> What is required
Reproduce the records below exactly from their first line through the line containing "1042x481 pixels.", omitting all pictures.

Stored data
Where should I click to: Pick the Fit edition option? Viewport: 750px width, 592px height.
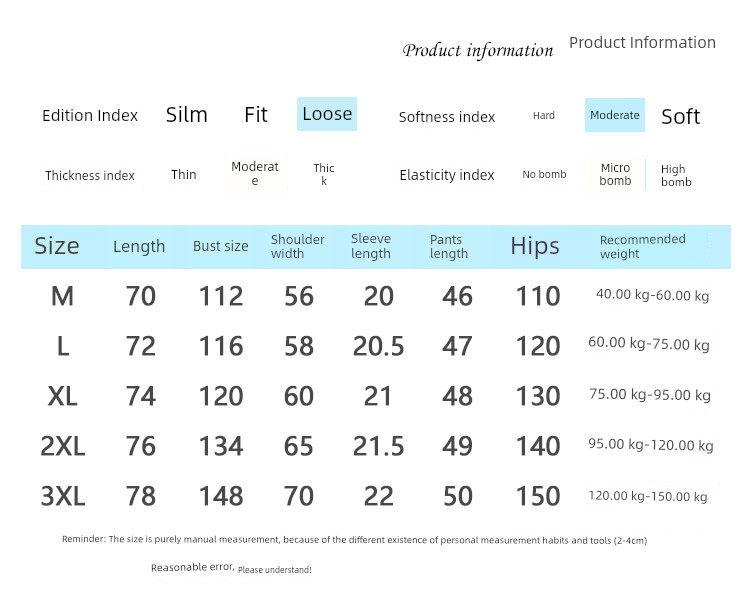pos(256,115)
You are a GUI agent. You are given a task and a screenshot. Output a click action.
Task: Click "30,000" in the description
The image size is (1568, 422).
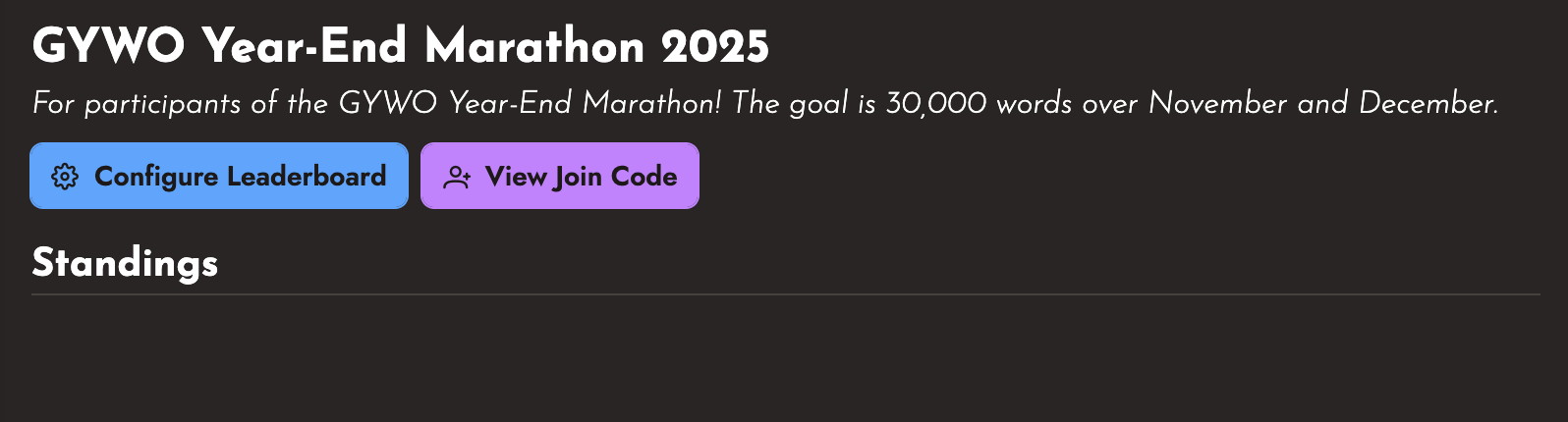935,103
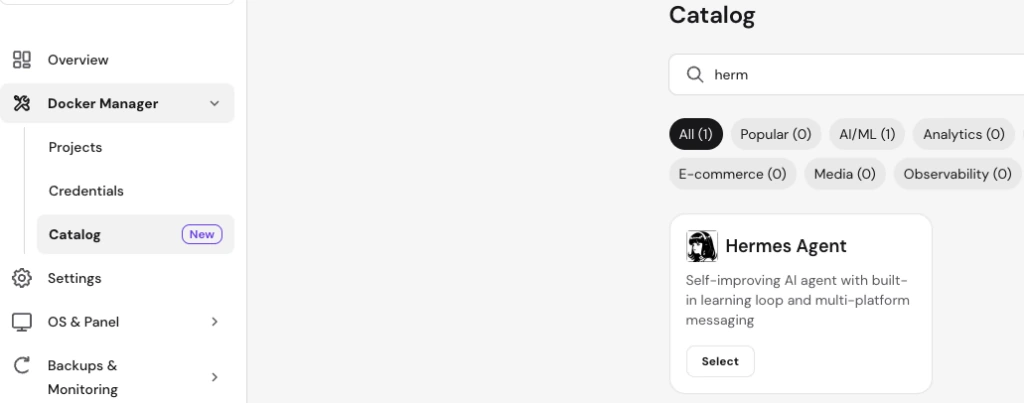Open the Hermes Agent title link
The width and height of the screenshot is (1024, 403).
786,246
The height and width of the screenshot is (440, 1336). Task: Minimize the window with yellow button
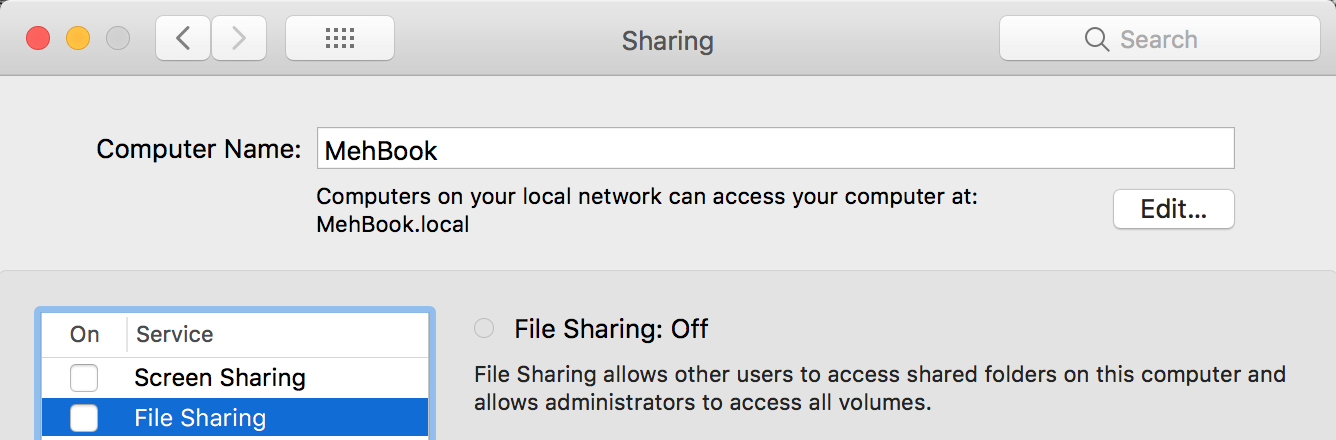pyautogui.click(x=78, y=39)
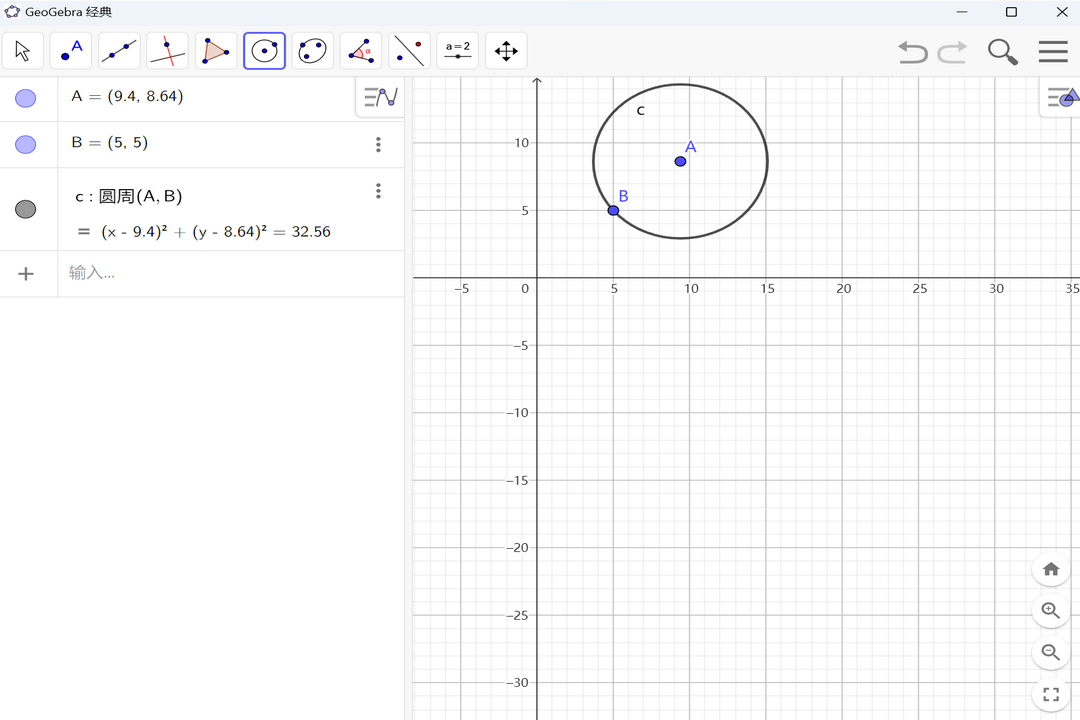Select the Circle with Center tool
1080x720 pixels.
point(264,50)
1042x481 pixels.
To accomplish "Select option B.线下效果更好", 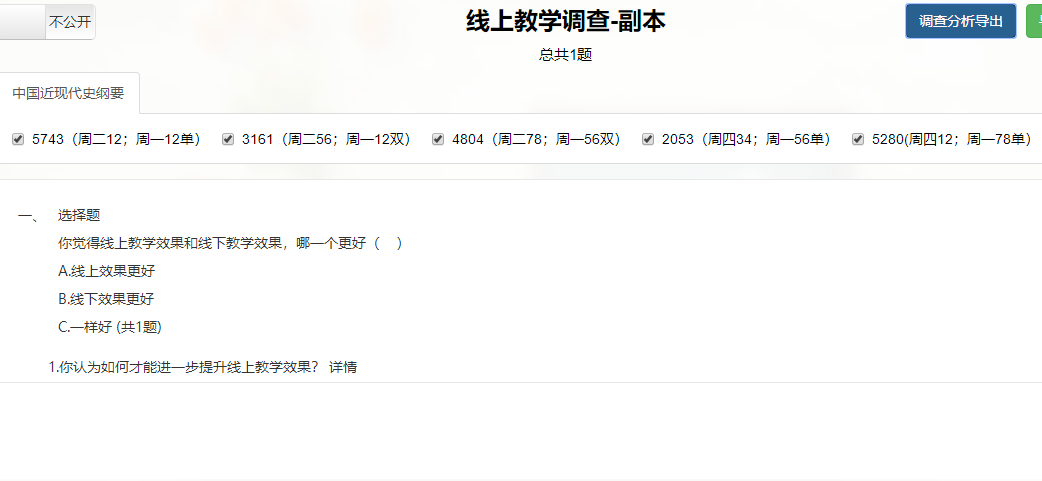I will click(x=106, y=299).
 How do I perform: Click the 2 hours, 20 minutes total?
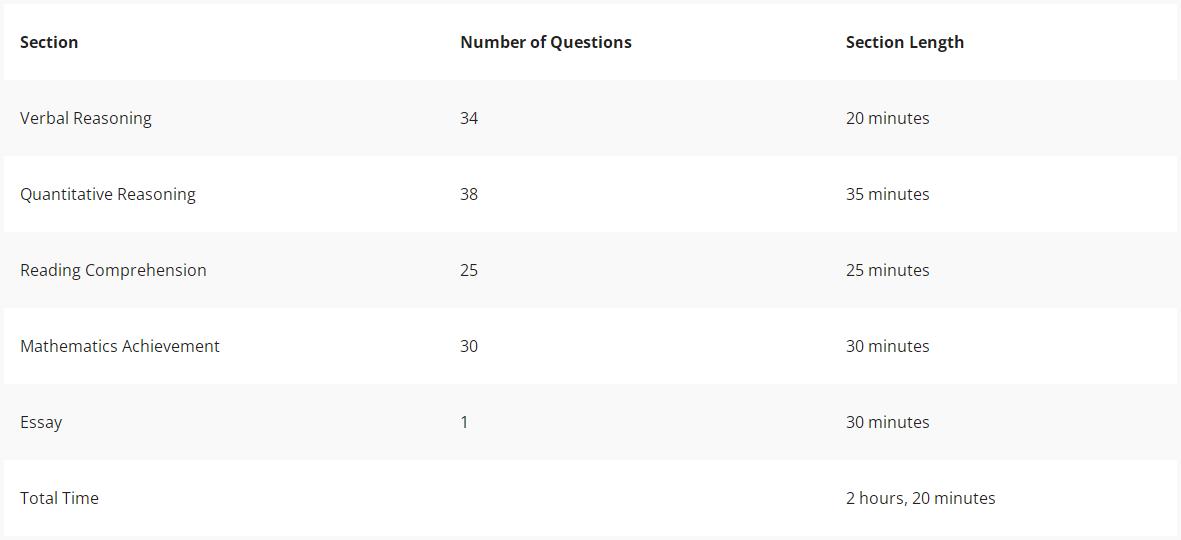pyautogui.click(x=920, y=499)
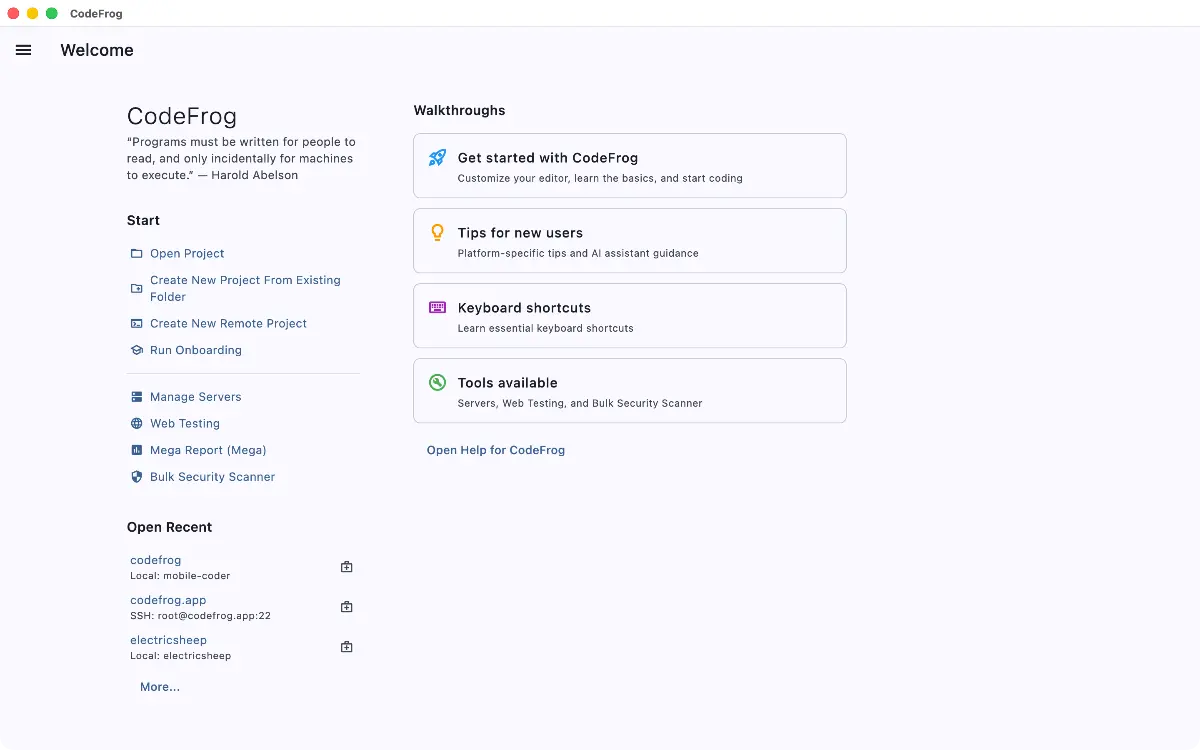
Task: Open the Tools available walkthrough card
Action: pyautogui.click(x=629, y=391)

> Answer for the task
Where should I click to: Pick the Fit edition option? Viewport: 750px width, 592px height.
pos(256,115)
You are a GUI agent. You are given a task and a screenshot. Output a click action.
Task: Click "30,000" in the description
The image size is (1568, 422).
935,103
Open the Hermes Agent title link
The width and height of the screenshot is (1024, 403).
786,246
The height and width of the screenshot is (440, 1336). Task: Minimize the window with yellow button
pyautogui.click(x=78, y=39)
Select the Circle with Center tool
1080x720 pixels.
point(264,50)
1042x481 pixels.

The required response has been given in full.